Retiring Lt. Reynolds honored by Chamber as Police Officer of the Quarter

December 28, 2011
Santa Paula News

Lately it seems when a Santa Paula Police Department officer receives the Chamber of Commerce award for outstanding service, it is rife with meaning.

At least to Chamber President Chris Sayer, who asked Chief Steve MacKinnon at the December Good Morning Santa Paula, “Is it true when you give the award out that means they’re retiring?”

“Now,” MacKinnon laughed, “when I say I’m giving them an award they get very nervous.” Lt. Troyce Reynolds, honored as Police Officer of the Quarter, wasn’t nervous - although he is retiring from the department.

MacKinnon said, “In some ways this is kind of an end of an era,” with now retired Lt. Carlos Juarez and Reynolds leaving the SPPD with more than 60 years combined agency experience. Reynolds’ retirement “will close a certain chapter” in the SPPD and the community.

MacKinnon worked closely with both officers, but in Reynolds’ case “I convinced him to slowly leave, ride into the sunset on his horse.... Thirty years anywhere as a police officer is really a feat,” considering the innate stress of the job and the strain staggered shifts and holiday duty put on families.

“I constantly wince when I hear all those stories Troyce was involved in during his career; it’s amazing,” joked MacKinnon, “that the city was not bankrupt! During the course of my tenure here I was Troyce’s” fourth chief, and “understand what others felt.”

Reynolds, a sergeant when MacKinnon was hired in 2005, was promoted lieutenant about three years ago. “He and Carlos were really a masterful management team,” dealing with critical budget issues while still maintaining day-to-day operations.

“Officers that put in a lot of time into the Santa Paula Police Department” do so at a lower salary than offered by other agencies. Yet when they have the opportunity to move on, they very often “stay here,” proving, said MacKinnon, that there’s “more to Santa Paula than just the money. They show such a commitment to the community; they see the sparkle we all see in Santa Paula and they want to give back” through public safety service.

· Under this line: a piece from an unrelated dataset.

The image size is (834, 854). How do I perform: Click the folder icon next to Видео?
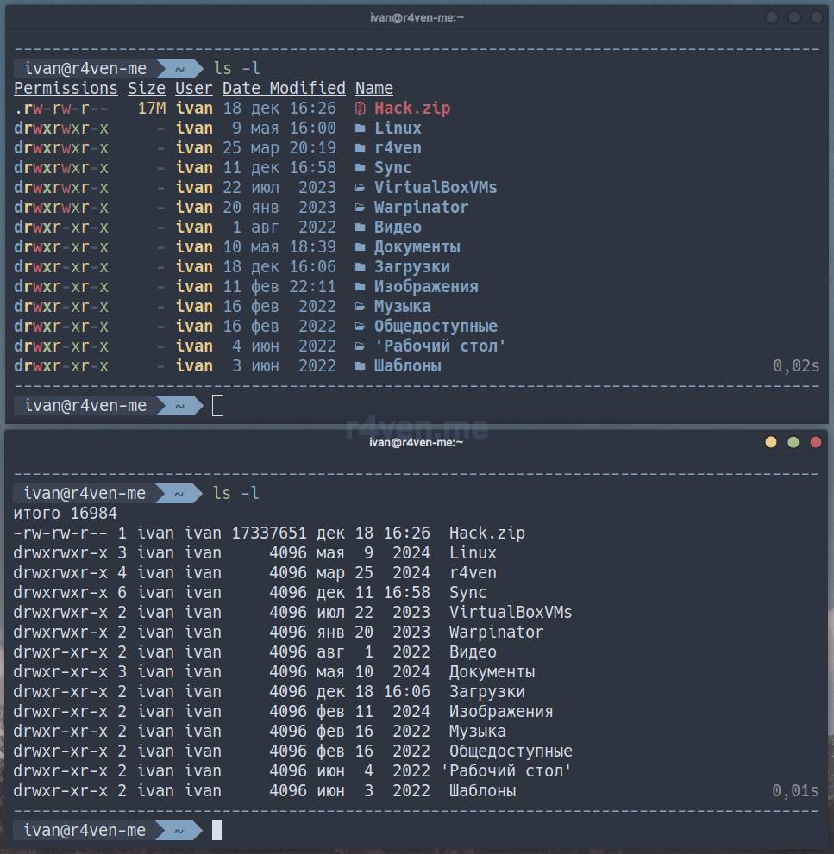[361, 228]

Reynolds is a “quiet leader that other supervisors look to for guidance... I walk by his door and see the sergeants talking to Troyce quietly about problems, how to handle personnel out on the street. He’s always there to listen, always ready to handle issues and problems. I know whatever I pass on to him will be handled.” 

Reynolds handles diverse duties, “all the little projects that need to be done,” ranging from filming - “with all the problems there” - to scheduling officers and keeping their morale up. And, added MacKinnon, “I’m constantly amazed at all the information he has in his head about the bad guys! It’s critical to have someone like that... and I’m going to miss him.”

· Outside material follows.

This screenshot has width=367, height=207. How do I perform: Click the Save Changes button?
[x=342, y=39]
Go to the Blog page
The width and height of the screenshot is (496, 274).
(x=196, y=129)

Reynolds will stay active with the Ventura County Sheriff’s Mounted Unit. “He hasn’t cut all the strings, and we will still see him on occasion in uniform. After the first shock of leaving,” MacKinnon said, Reynolds will find “there is life after the police department; he may be retiring here, but he has a brand new edition to the family,” Lukas, Troyce and Karen Araiza Reynolds’ 1-year-old son.

“I personally appreciated working with him and look forward to continue working with him,” as Reynolds, said MacKinnon, is “a hidden gem of the community.”

Reynolds admitted to feeling “choked up.... The city and others always treated me pretty good,” and he has especially enjoyed working with MacKinnon.

When Bob Gonzales retired as chief in 2005, Reynolds thought about leaving the SPPD, even buying ranch property in Texas. “I wasn’t sure what I was getting into,” but on MacKinnon’s first day Reynolds was impressed with the new chief’s ideas and style. “He tuned me up, he tuned the whole department up.”

Juarez, who was promoted to lieutenant before Reynolds, “also helped me.... I learned a lot of management” styles and practices from the chief and Juarez.